魯山人の赤呉須は、雅味があり、実に美しい。

金彩や銀彩は、華やかにすぎるが、それを問われた魯山人は、数十年すれば分かると応えたという。

たしかに、経年によって、銀彩は酸化して黒ずみ、落ち着きを見せている。

花字盃は、見込みに酒が染み、とろりとした肌になってきた。

お正月にふさわしい花のある取り合わせだが、写真は撮らなかったので、ごだん宮ざわで撮影したものを流用した。


魯山人も、古山子と号した小山冨士男も鎌倉在住だったから、鎌倉の骨董屋では、ふたりの作品を見かけることがある。

あるときなど、若宮大路の骨董屋に小山さんの盃が五点も並んでいたことがあった。

魯山人は、さすがに見かけなくなったが、由比ヶ浜通りの瀧屋美術で、よく扱っていたのを思い出す。


小山冨士男は、文部省の技官だったときに、魯山人を二度、人間国宝に推したが、魯山人はこれを断った。

しかし、ふたりの交流は損なわれることなく、魯山人が亡くなったとき、真っ先に駆けつけたのは、小山冨士男だったという。

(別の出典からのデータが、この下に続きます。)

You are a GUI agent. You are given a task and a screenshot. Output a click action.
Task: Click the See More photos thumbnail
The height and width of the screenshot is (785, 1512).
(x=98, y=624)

宮澤政人さんによると、京都の骨董屋が扱う魯山人作品は、本人による共箱がほとんどらしい。

魯山人没後、公式鑑定人は、銀座の黒田陶苑か、鎌倉の魯山人館の竹腰長生になっているが、東京の骨董屋で、いちばん見かけるのは、黒田箱だろう。

それ以外だと、魯山人の星岡窯の主任をつとめ、のちに人間国宝となった荒川豊蔵や小山冨士男の箱書きを見たことがある。

私の手元にある魯山人作品は、黒田箱がいちばん多いが、朝鮮唐津茶碗は、小山冨士男の箱書きだった。



北鎌倉在住の70代の方から聞いたのだが、妹さんが、魯山人の娘さんと小学校で同級で、山崎の星岡窯に遊びに行ったとき、魯山人その人から器をもらったことがあるそうだ。

魯山人には、傲岸不遜、唯我独尊のイメージがつきまとっているが、気前がいい人だったのも間違いない。

そのあたりのことは白洲正子さんも書いている。


また、魯山人の生前には、鎌倉の雪の下に魯山人作品の販売店「かまくらや」があったので、鎌倉のあちこちに、魯山人作品が、まだ眠っているかも知れない。